(Beginning of Input for this task)

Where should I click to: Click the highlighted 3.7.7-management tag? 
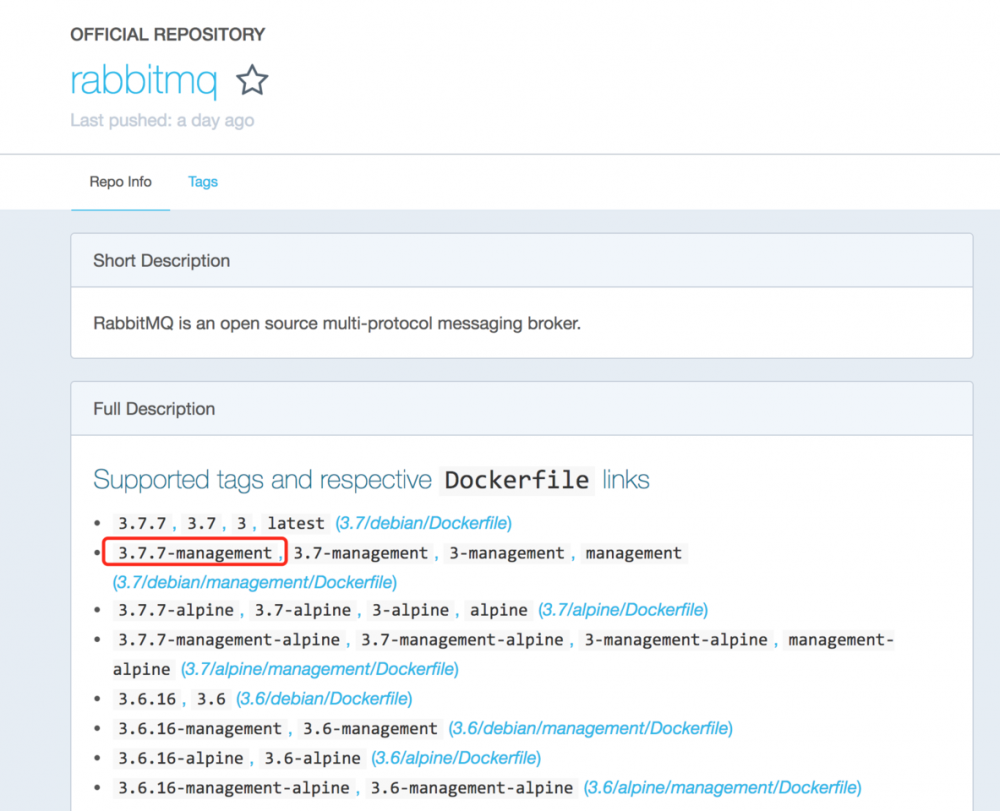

(End of Input for this task)
(Beginning of Input for this task)

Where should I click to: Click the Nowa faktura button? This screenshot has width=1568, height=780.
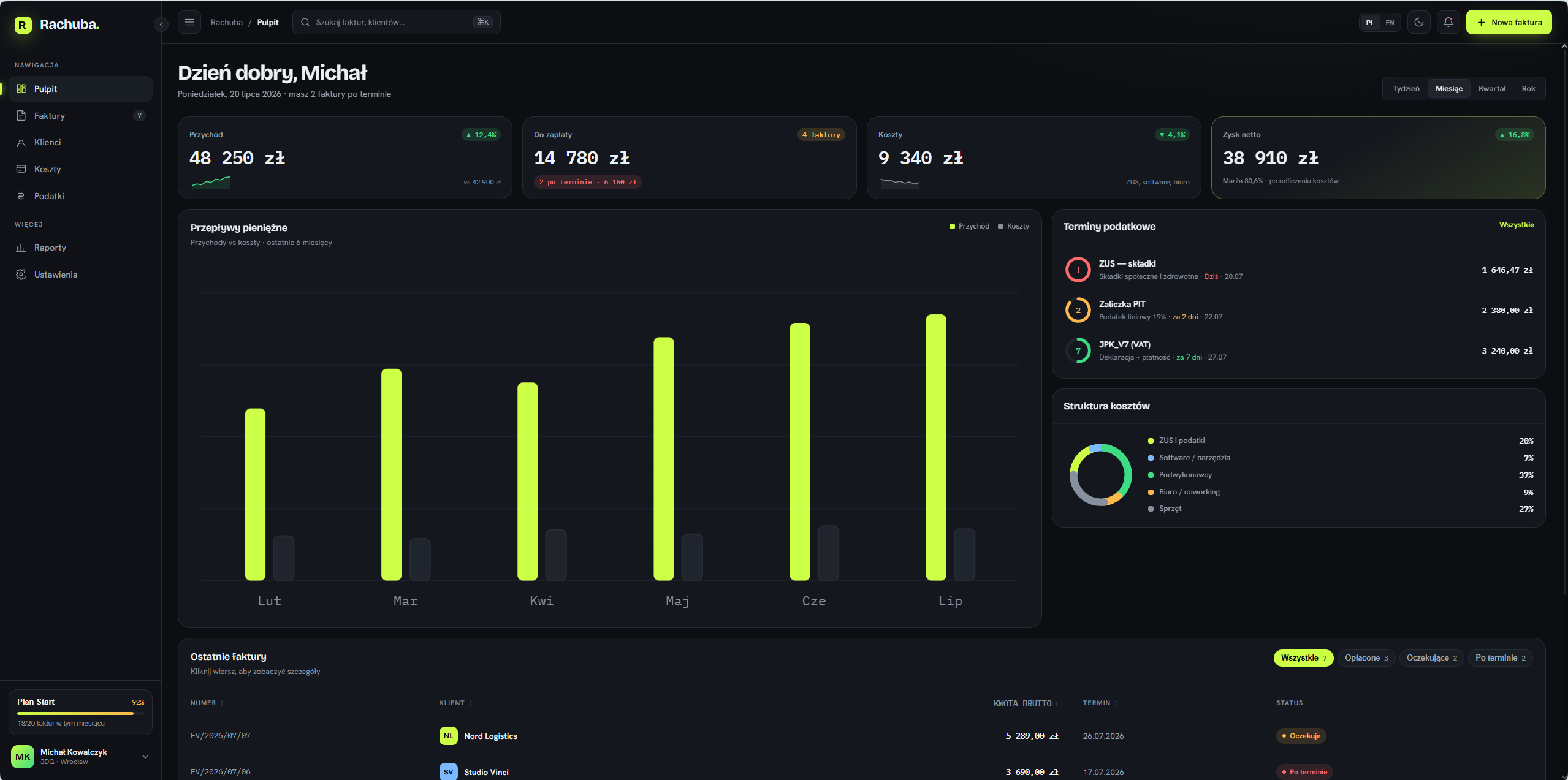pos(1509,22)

(End of Input for this task)
(Beginning of Input for this task)

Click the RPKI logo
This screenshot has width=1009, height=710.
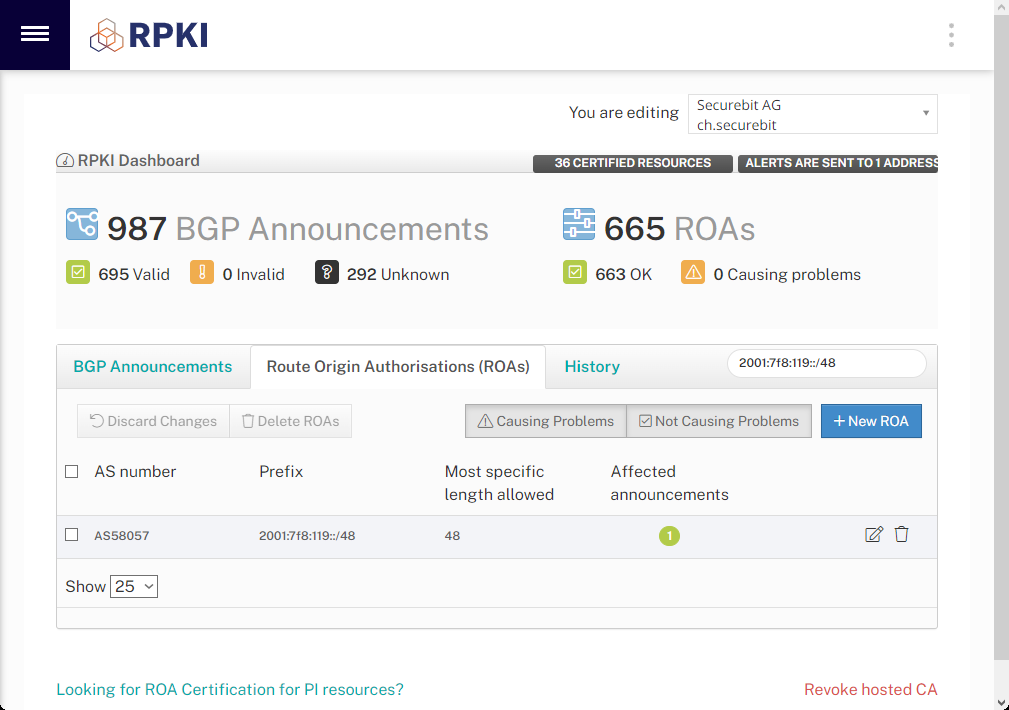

(End of Input for this task)

* Task to carry out:
Only the lines above starting at the line that holds "Click the RPKI logo" and ending at the line that holds "This screenshot has width=1009, height=710." are to be repeated, exactly and in full.

* Answer section:
Click the RPKI logo
This screenshot has width=1009, height=710.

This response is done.